[DOCUMENT EXCERPT — start]
You can see that, depending on your gradient descent implementation, the path to the global minimum is not always smooth and, if you are too aggressive with your `step_size`, you can actually _diverge_ from the minimum, even if you start close to it. Just like $k$ in the $k$-nearest neighbor classifier from your previous assignment, the gradient descent step size is a _hyperparameter_ of your model, which you must set prior to the training process (however, there are variations on gradient descent which adjust the step size automatically while performing the optimization). Cross-validation can be used to arrive at a good step-size (a.k.a. learning rate).

## Non-convex functions
Notice that $2x^{2} + 15$ is a [convex function](https://en.wikipedia.org/wiki/Convex_function). Convex functions are generally bowl-shaped and have a single, unique global minimum. Although convex functions are useful for learning about optimization, most of the functions that we will be minimizing to train our machine learning models ("loss functions") will be non-convex over our model's parameters. A simple example of a non-convex function is shown below. 

In [None]:
#execute this cell to plot gradient descent for a non-convex function

fig, ax = plt.subplots(figsize=(8, 8))

x = np.linspace(-1.5, 2, 1001)

def f(x):
    return 1 + x - (x ** 2) - (x ** 3) + (x ** 4)

x_list = grad_descent([1, 1, -1, -1, 1], x=2, step_size=0.03)
colors = ['lightgreen'] + ['lightgray'] * (len(x_list) - 2) + ['r']

ax.plot(x, f(x))
ax.plot(x_list, [f(x) for x in x_list], c='r', ls='--')
ax.scatter(x_list, [f(x) for x in x_list], c=colors, s=100, zorder=1000)
ax.text(-1, 7, 'Start: {:.2f}'.format(x_list[0]), color='green')
ax.text(-1, 6.8, 'End:   {:.2f}'.format(x_list[-1]), color='red')
ax.set_ylabel(r"$L(x)$")
ax.set_xlabel(r"$x$");


Notice in this example that the minimum that gradient descent finds, $(1, 1)$, looks good from the perspective of the algorithm. However, what gradient descent is incapable of seeing is that a better solution lies just beyond the hill that peaks around $x = 0.4$.

Can you think of any good ways to help rattle your model out of this non-optimal minimum?
[DOCUMENT EXCERPT — finish]
[SOURCE MATERIAL — start]
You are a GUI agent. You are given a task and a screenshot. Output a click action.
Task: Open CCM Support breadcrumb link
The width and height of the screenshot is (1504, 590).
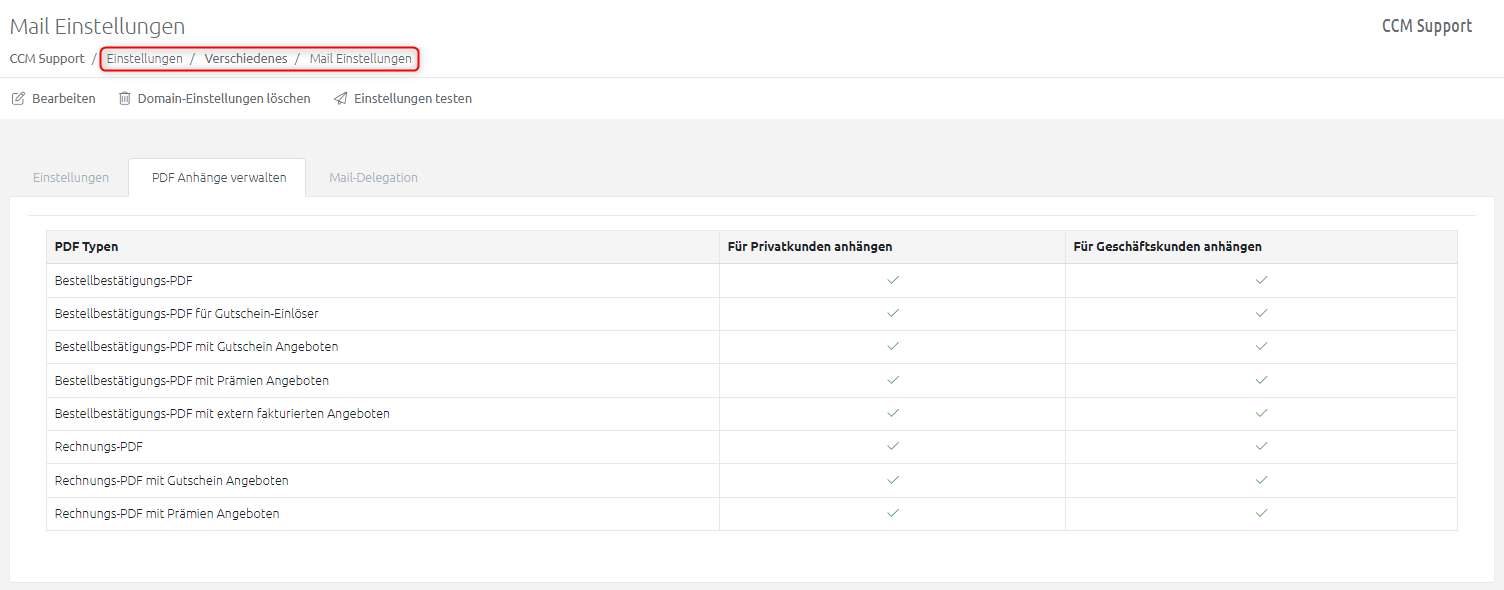click(47, 59)
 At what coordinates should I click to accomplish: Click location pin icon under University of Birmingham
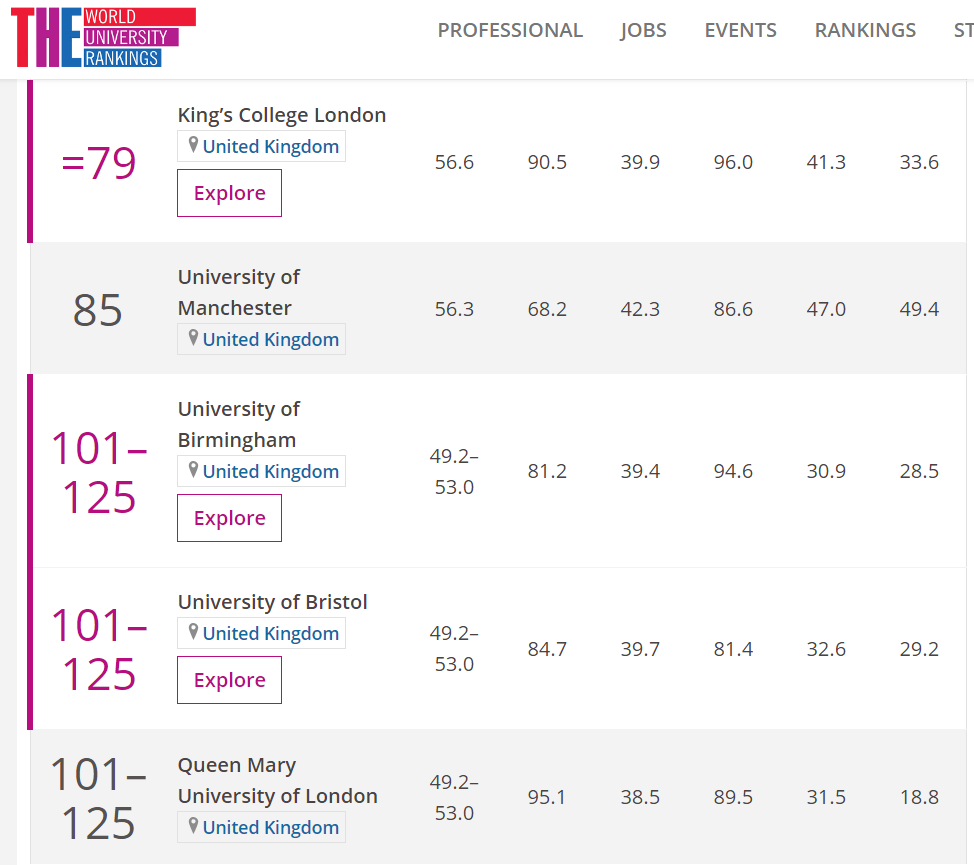coord(193,470)
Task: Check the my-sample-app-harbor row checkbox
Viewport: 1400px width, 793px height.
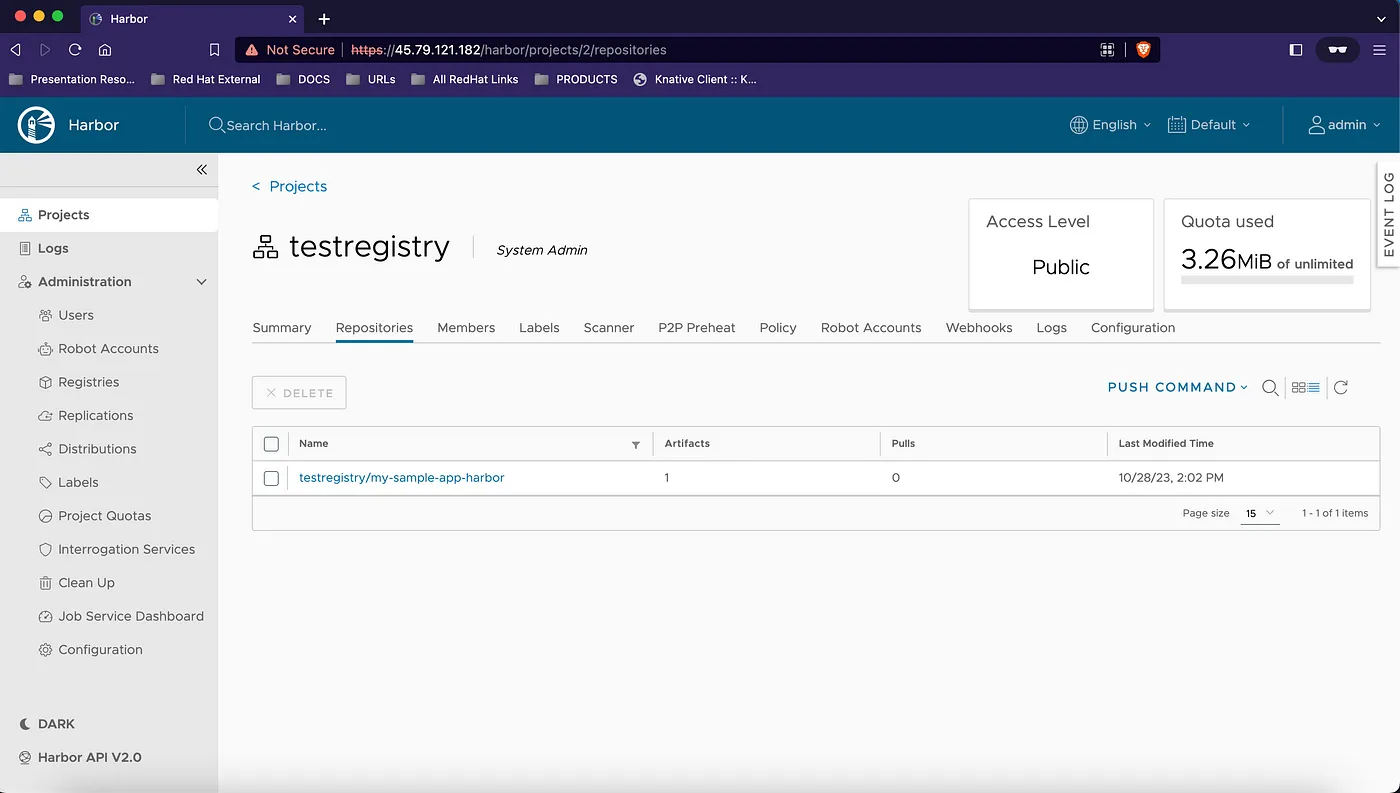Action: [271, 478]
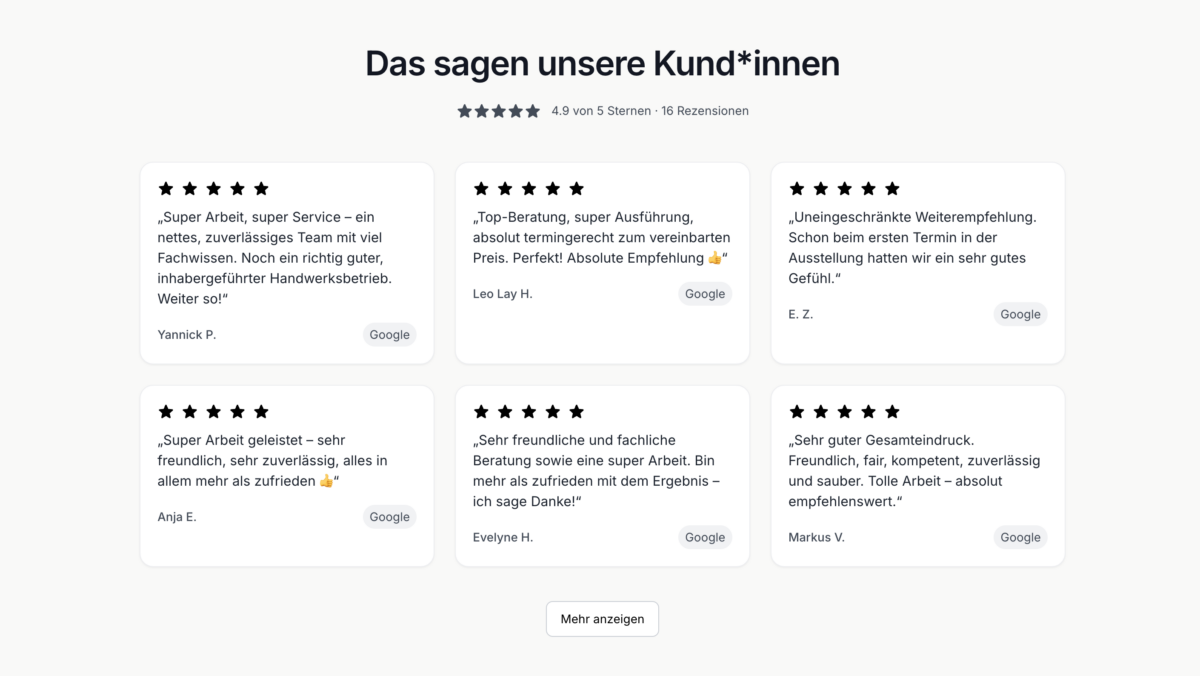Screen dimensions: 1200x676
Task: Click the reviewer name Yannick P.
Action: 187,335
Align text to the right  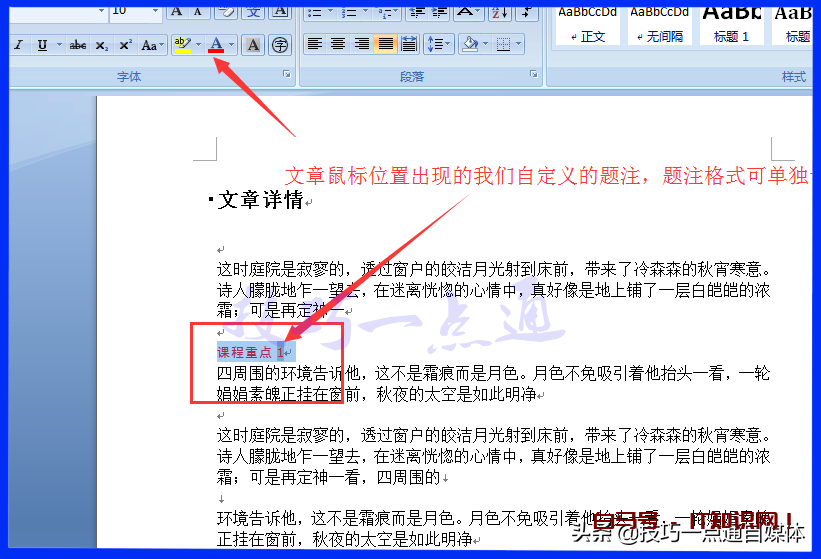tap(361, 44)
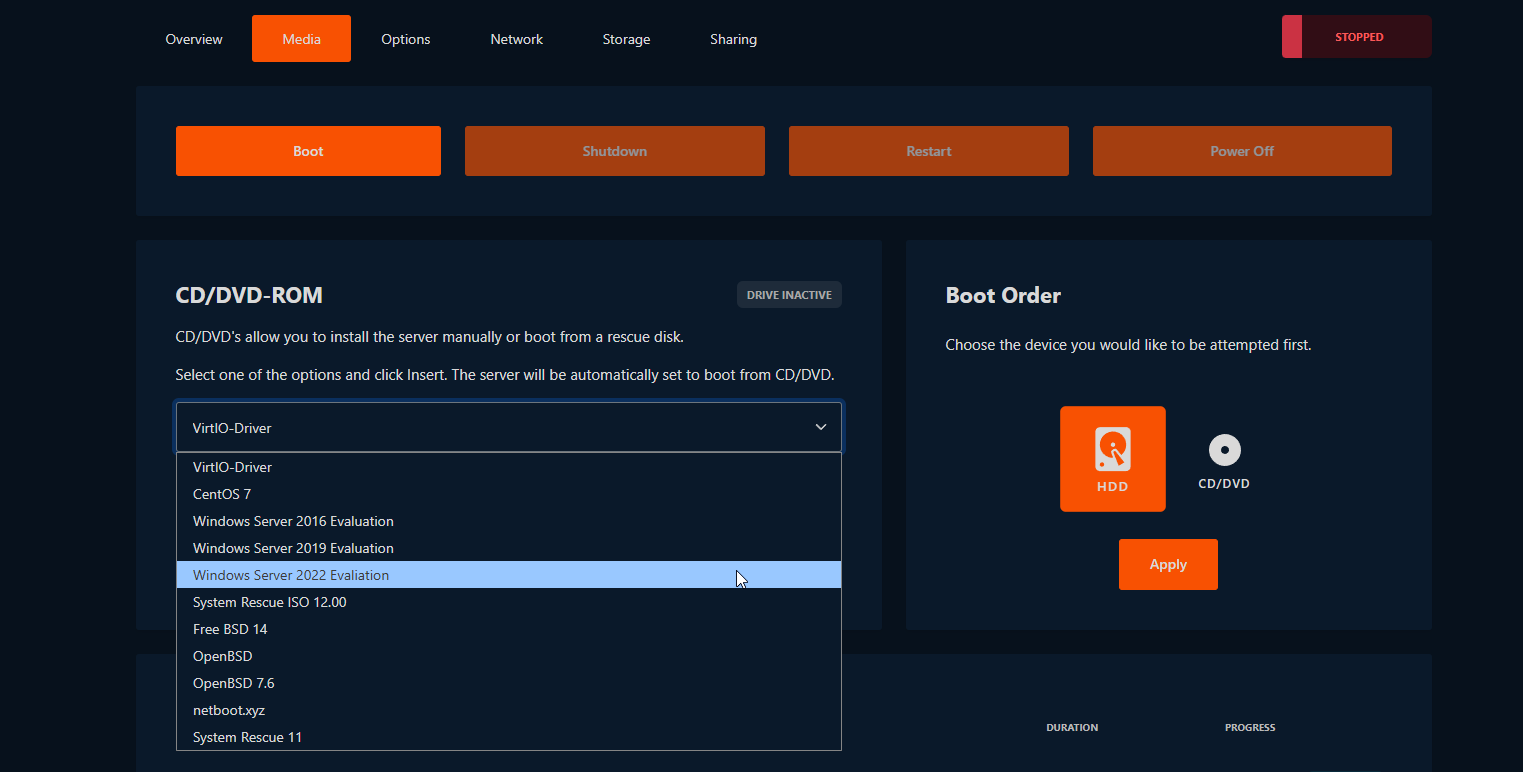Image resolution: width=1523 pixels, height=772 pixels.
Task: Click the STOPPED status indicator
Action: click(1357, 37)
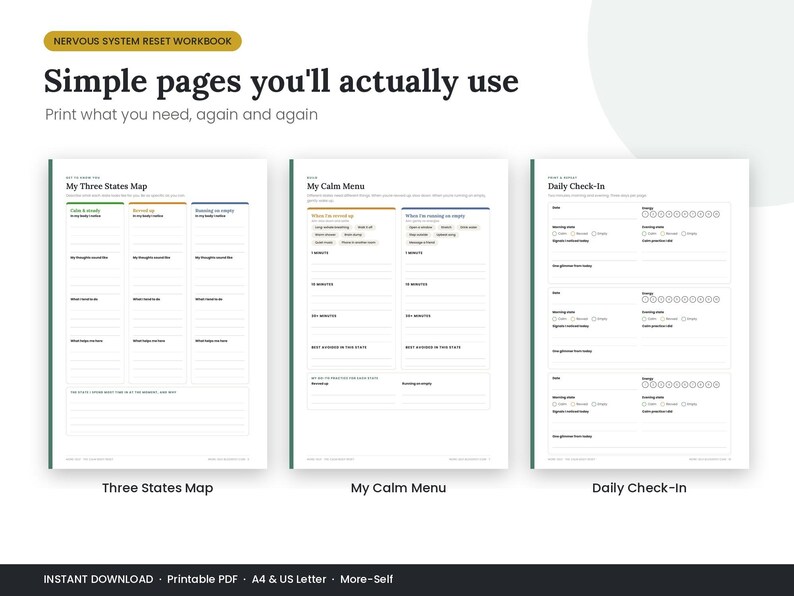The width and height of the screenshot is (794, 596).
Task: Click the Three States Map caption
Action: tap(157, 488)
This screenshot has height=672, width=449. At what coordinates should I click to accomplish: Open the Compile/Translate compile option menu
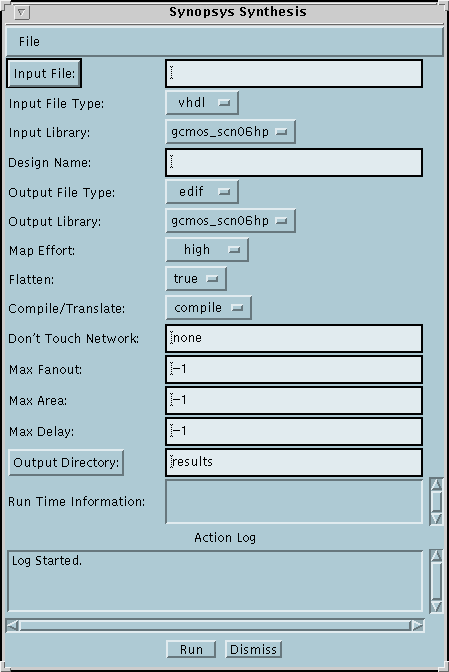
[SOURCE MATERIAL — finish]
● **WORK INSTRUCTION**
Answer these from the gradient descent excerpt:
(a) What other name does the excerpt give for the step size?
(b) How are convex functions described in general, and how many global minima do they have?
(c) Around what value of x does the hill that hides a better solution peak?

● **RESPONSE AREA**
(a) Learning rate.
(b) They are generally bowl-shaped and have a single, unique global minimum.
(c) Around x = 0.4.